### SELECTED EXCERPT
--

Famous Arizona wild jaguar spotted alive in Mexico 7 years after last sighting
Aug 9, 2022, 9:44 AM | Updated: 12:23 pm
PHOENIX — El Jefe, the only known wild jaguar in the United States, has been spotted alive in Mexico after going unseen for seven years, the Center for Biological Diversity said in a press release.
The jaguar was spotted through pictures and motion sensors in central Sonora, 120 miles south of his last sighting in Arizona’s Santa Rita Mountains.
The 12-year-old cat still appears to be in great condition and is expected to return to Arizona at some point, the release said.
“We know he’ll need to leave the breeding population eventually, and when he does it’s reasonable to expect him to head back home to Arizona,” Chris Bugbee, a scientist with the Conservation CATalyst and the Center said.
Wildlife preservationists said El Jefe’s return to the United States may be more difficult due to the border wall being extended to some of the extremely mountainous portions of Arizona. That includes portions of the corridors jaguars use to travel between the countries.
Two other jaguars have had their northward journeys stopped short of Arizona due to the wall.

--

### GIVEN MATERIAL
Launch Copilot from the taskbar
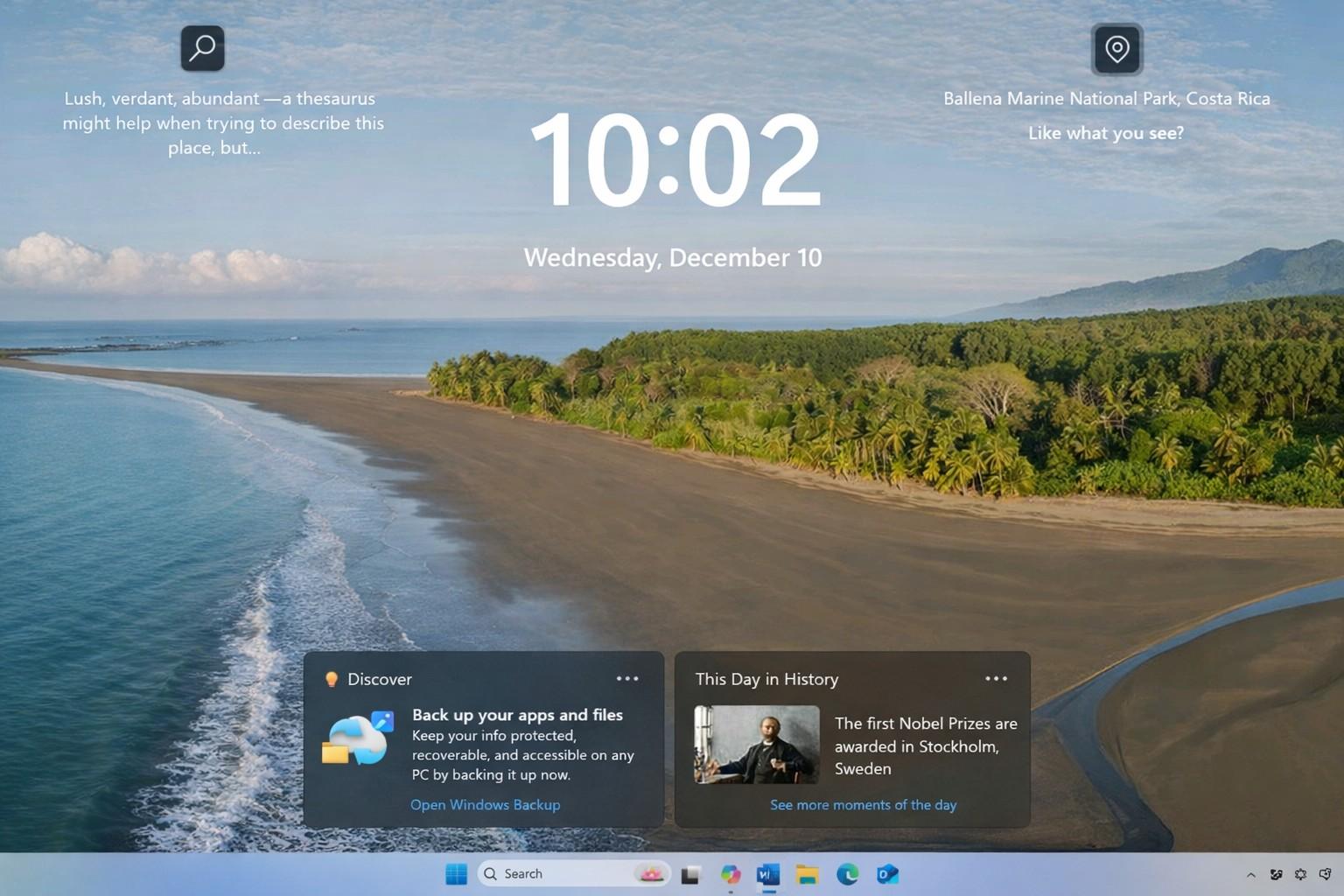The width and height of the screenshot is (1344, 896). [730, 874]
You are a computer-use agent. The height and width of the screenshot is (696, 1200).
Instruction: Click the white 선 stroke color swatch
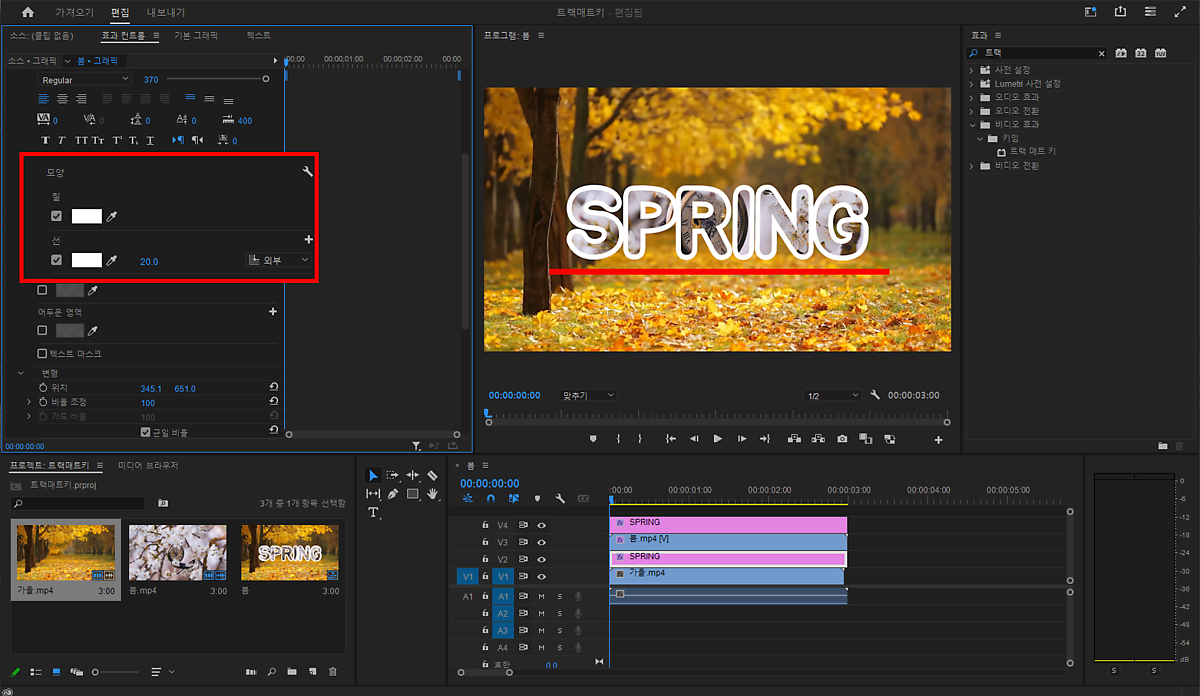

--

### EXERCISE SET
**1)** Return, word for word, everything in the article on El Jefe from "The 12-year-old cat" down to "the Center said.".
**2)** Write the next part of the news story about El Jefe the jaguar, picking up after its final sentence.
The listing has no connection to the article about the jaguar El Jefe.

### RESPONSES TO THE EXERCISE
**1)**
The 12-year-old cat still appears to be in great condition and is expected to return to Arizona at some point, the release said.
“We know he’ll need to leave the breeding population eventually, and when he does it’s reasonable to expect him to head back home to Arizona,” Chris Bugbee, a scientist with the Conservation CATalyst and the Center said.

**2)**
Wildlife preservationists said El Jefe is facing the destruction of his home in the Santa Rita Mountains. According to the release, his home in the Santa Rita’s is now grounds for the proposed Rosemont Copper mine about 30 miles southeast of Tucson.
El Jefe is one of only five jaguars to be photographed in the United States or immediately south of the border since 2015, the Center said.
“With hundreds of detections and data points for El Jefe, we know more about him than any other jaguar in the U.S. Every new piece of information is essential for conserving northern jaguars, and we still have much to learn from this magnificent cat,” Aletris Neils, executive director of Conservation CATalyst said in the release.